Exhibit features Orono artists

Orono fifth-graders Gwen Roux (left) and Barrett Buck stand in front of the exhibit that they and other young artists contributed to, which was included in an exhibition in Minneapolis. (Submitted photo)
Orono fifth-graders Gwen Roux (left) and Barrett Buck stand in front of the exhibit that they and other young artists contributed to, which was included in an exhibition in Minneapolis. (Submitted photo)
Orono fifth-graders’ art included in new Minneapolis show

By Sean Miner
The Pioneer

Some 75 pieces of art, across a broad range of media, comprise “WARM Guerrillas, Feminist Visions,” an exhibition that opened on Feb. 26 at the Grain Belt Bottling House in Minneapolis.

Offering, according to the Guerrilla Girls website, a “complex multi-layered look into the role of feminism today,” the exhibition includes works by founding members of the Women’s Art Registry of Minnesota and others.

All of the artists with work in the exhibit are adults, with one exception. A group of Orono fifth-graders collaborated on a work to give the exhibit some youth perspective.

“It was really interesting,” said Jim Buck, father of Barrett Buck, one of the fifth-grade artists who contributed to the piece. “It was actually kind of amazing that this piece that the kids did got included in this opening, because it was a bunch of very talented local and regional artists displaying their work, and then there was this eclectic piece from a group of fifth-graders from Orono.”

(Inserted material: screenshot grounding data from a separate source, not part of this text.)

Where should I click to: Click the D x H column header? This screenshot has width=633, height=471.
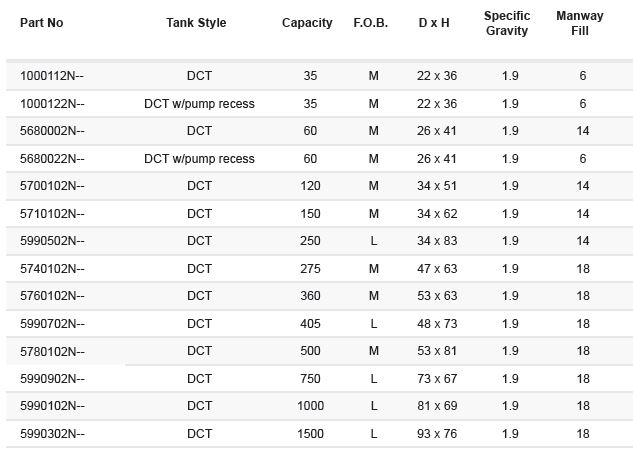click(x=434, y=23)
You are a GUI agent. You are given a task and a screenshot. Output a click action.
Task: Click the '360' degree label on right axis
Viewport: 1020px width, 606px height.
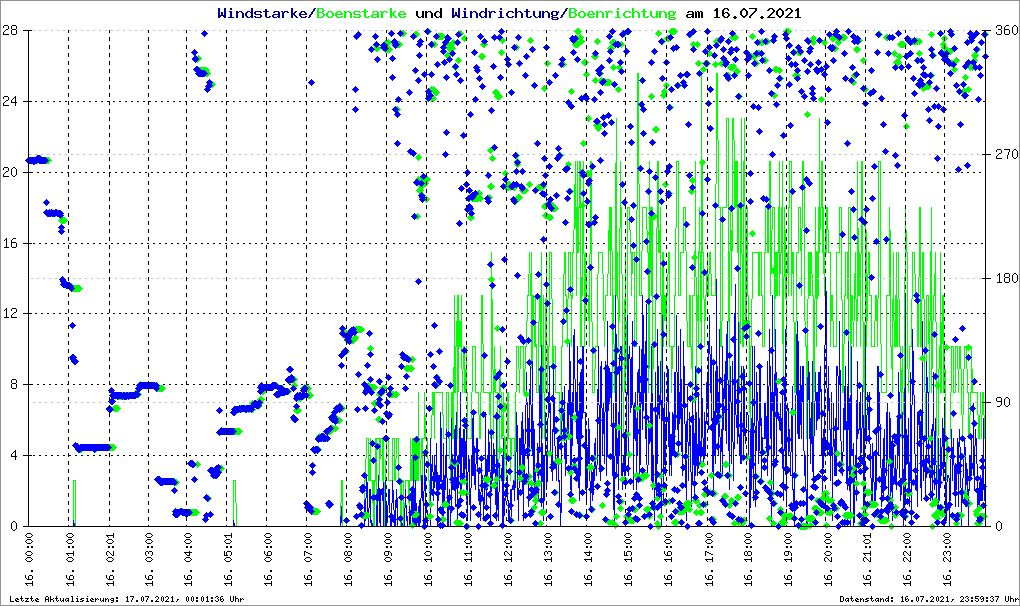coord(1005,31)
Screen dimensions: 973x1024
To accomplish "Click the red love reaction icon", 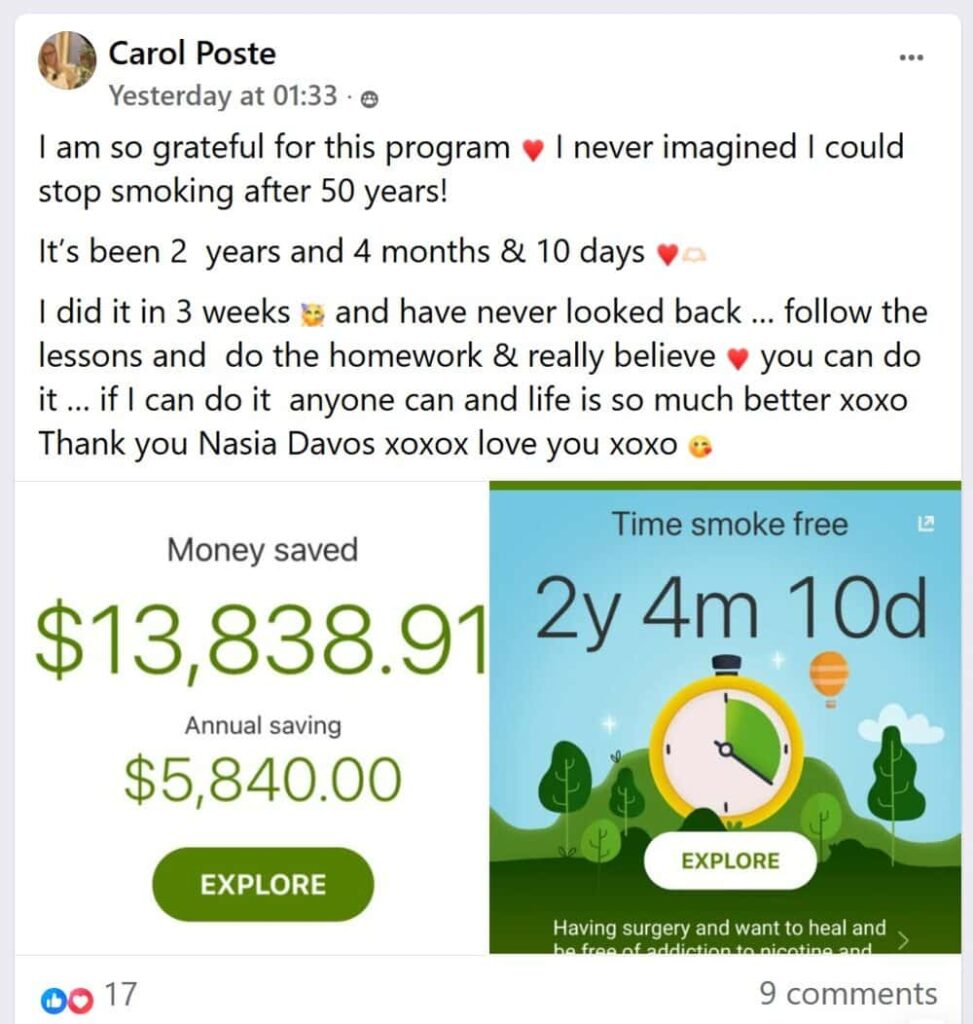I will [80, 1000].
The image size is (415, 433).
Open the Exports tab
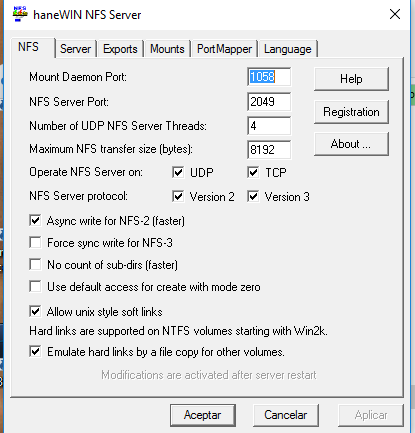pyautogui.click(x=120, y=49)

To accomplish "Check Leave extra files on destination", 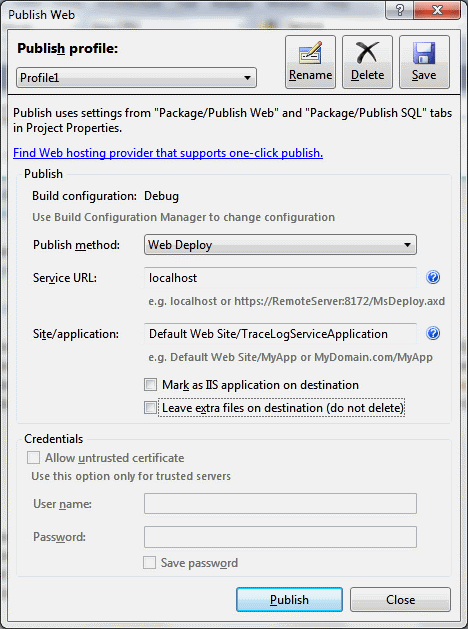I will point(150,408).
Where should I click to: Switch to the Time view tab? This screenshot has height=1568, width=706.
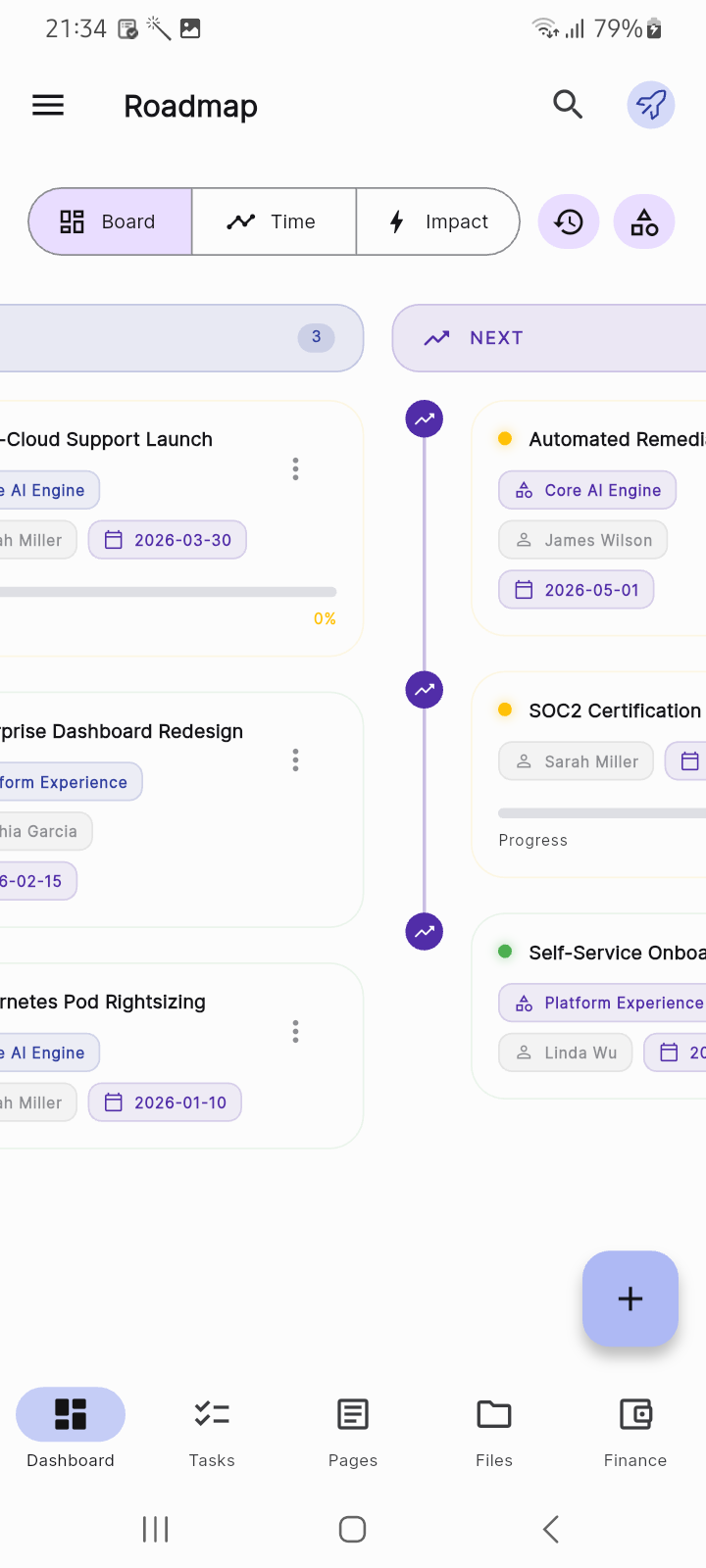click(x=274, y=221)
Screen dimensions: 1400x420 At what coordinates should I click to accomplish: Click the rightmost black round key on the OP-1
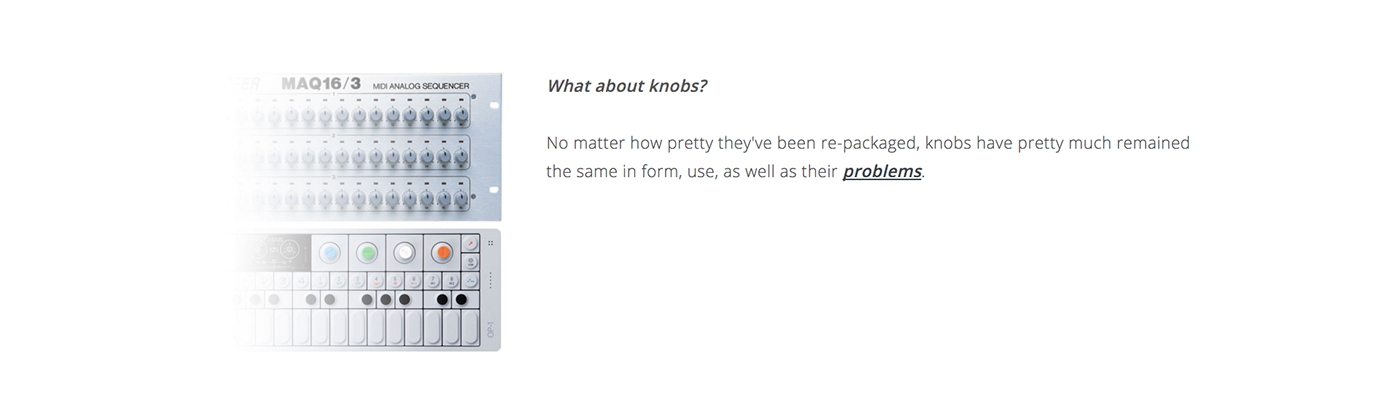point(461,299)
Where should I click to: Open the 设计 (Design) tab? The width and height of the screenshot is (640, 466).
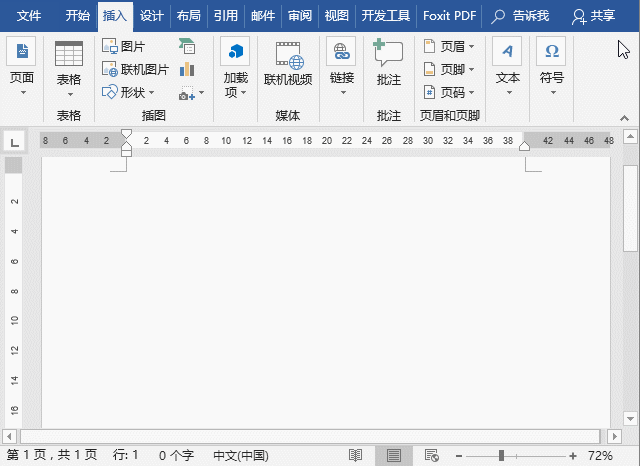pyautogui.click(x=151, y=16)
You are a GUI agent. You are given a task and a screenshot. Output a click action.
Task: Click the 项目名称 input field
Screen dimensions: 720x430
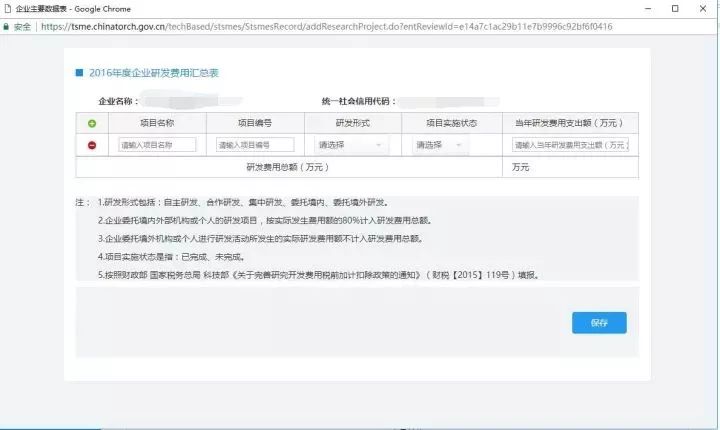156,145
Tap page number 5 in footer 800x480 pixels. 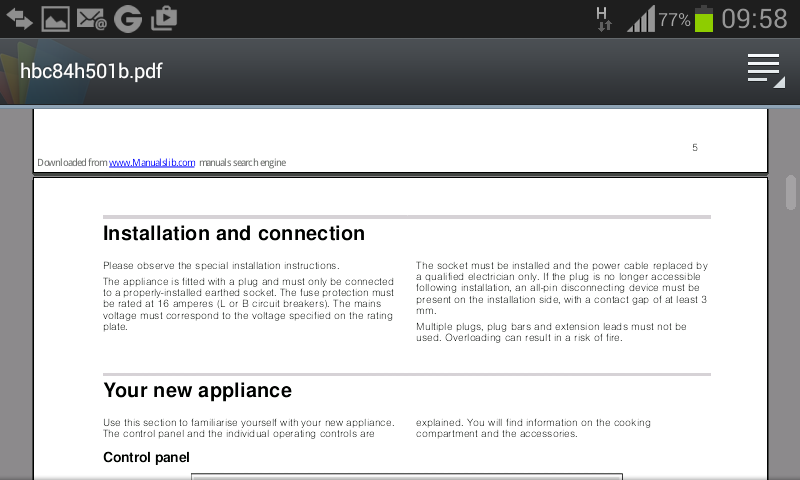[x=695, y=148]

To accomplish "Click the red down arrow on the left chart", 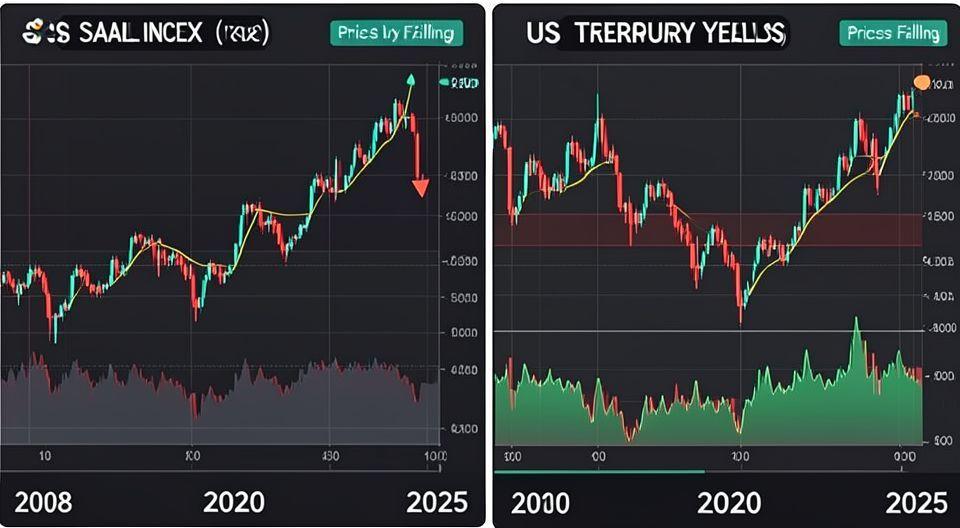I will pos(420,185).
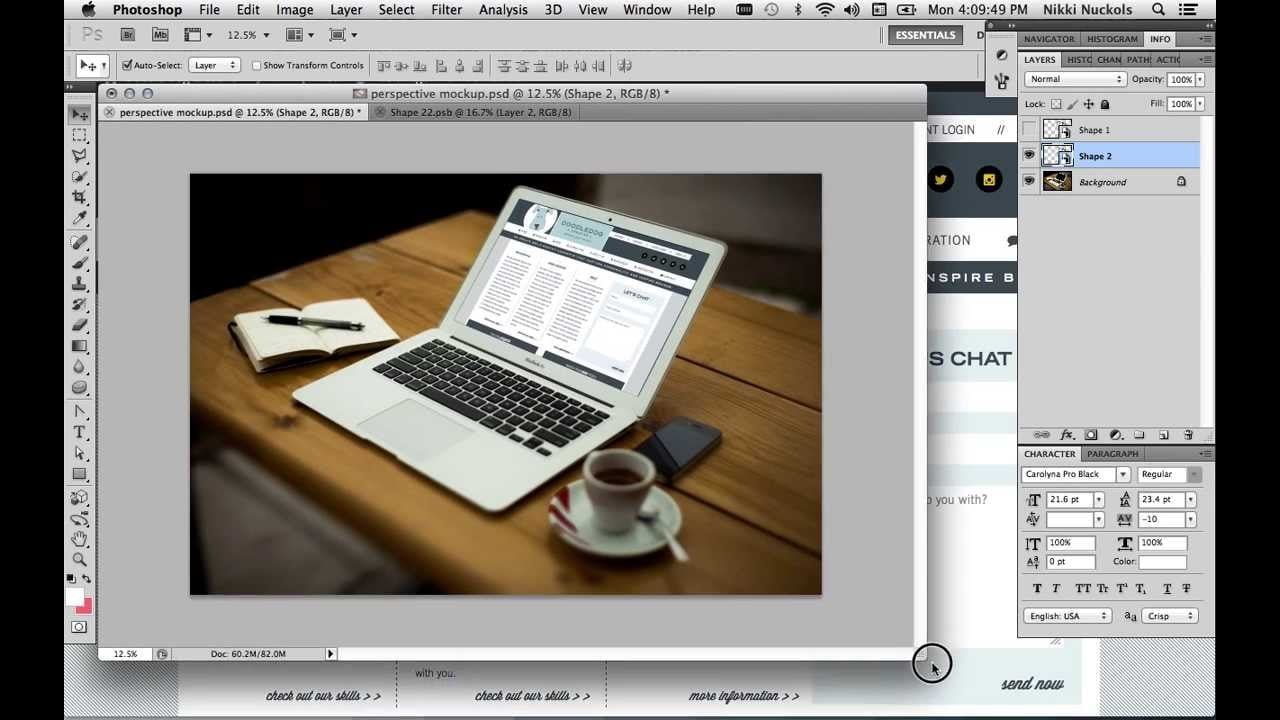Show the Shape 1 layer visibility
Viewport: 1280px width, 720px height.
click(1029, 129)
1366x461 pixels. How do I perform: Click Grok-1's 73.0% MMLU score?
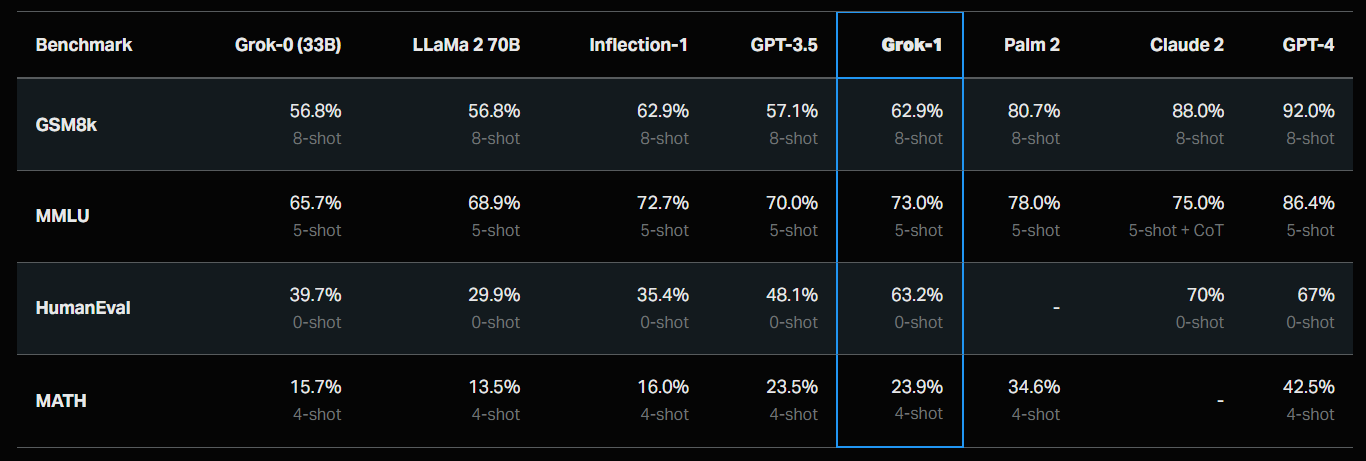[x=917, y=203]
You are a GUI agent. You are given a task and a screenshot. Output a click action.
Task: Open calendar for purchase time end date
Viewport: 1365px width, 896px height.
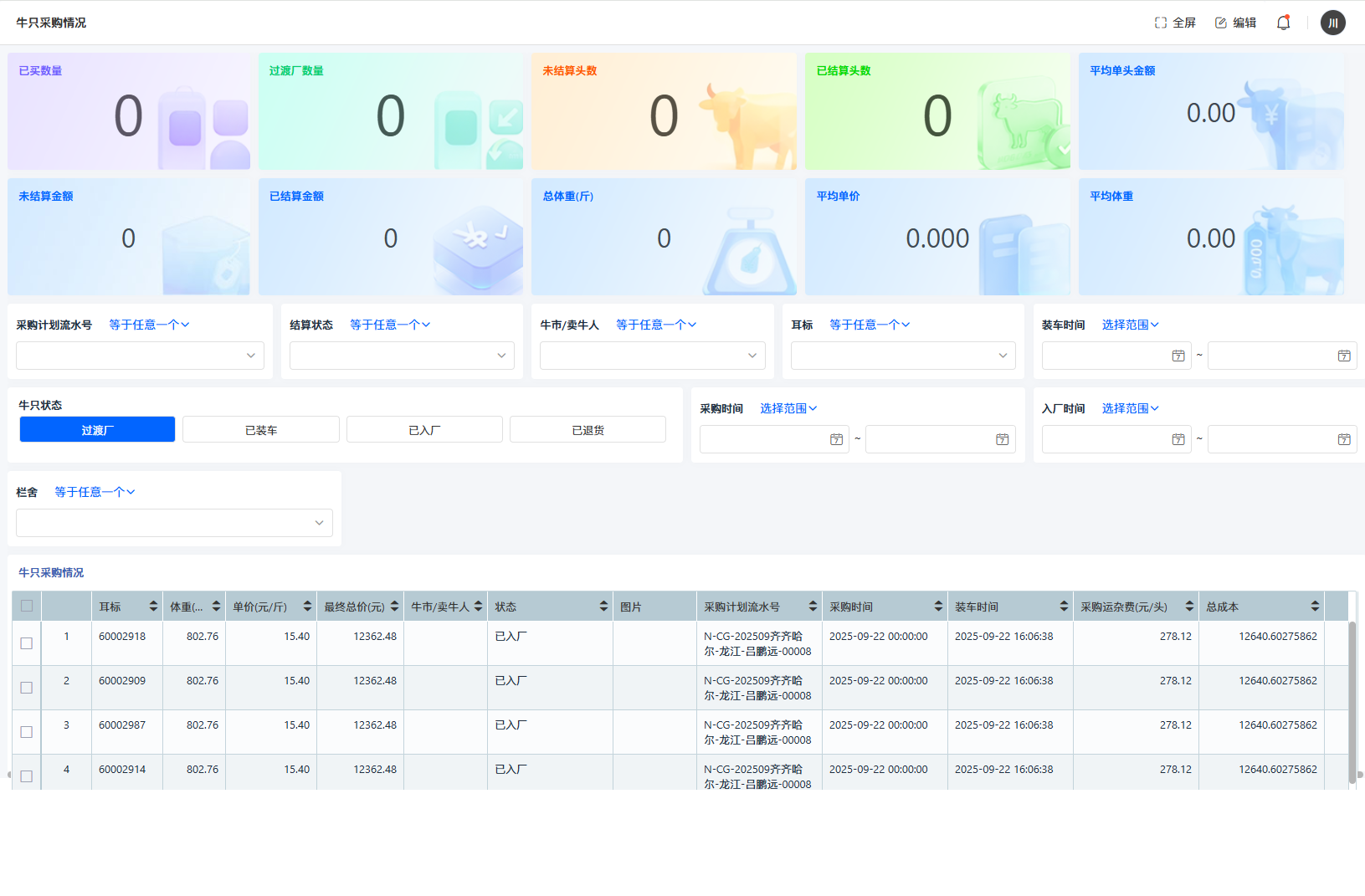click(1002, 439)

“The thing is, it fit right in,” added Buck.

Orono art teachers Jo-Anne Reske Kirkman and Laura Mayo curated the event. That’s how the joint work, described by Barrett as “kind of a collage-sculpture,” was included in the exhibition.

“It’s made up of different magazine pieces,” explained Barrett. “We cut pictures out of magazines and glued it on, then made a sculpture out of it.”

Resembling a dollhouse, the piece features those cutouts on each of its three floors. Many of the images take a form dictated by the shape of the cutout, rather than the original content the student found.

“I kinda wanted to do animals; I had a few animals, then I found a very pretty picture of lightning,” said Barrett. “I have the picture of a penguin…and other things that I thought were cute.”

The father and daughter attended the exhibition opening on Feb. 26. Buck said that Barrett, while excited to see the finished product she had contributed to, was more interested in the rest of the exhibit.

“Most of the time, she spent walking around and exploring,” said Buck. “She walked around the entire perimeter of both upstairs and downstairs, and took it all in.”

“She loved it,” added Buck.

All told, Buck was excited for the opportunity extended to Barrett to express herself, as well as the recognition that came with it, for her and the other students.

“I think it’s fun for a kid to get recognized for creativity,” said Buck of his daughter. “She’s got an artsy, whimsical way about her…she really enjoys seeing other people be creative too.”

“WARM Guerrillas, Feminist Visions” is open to the public and runs through Saturday, March 12.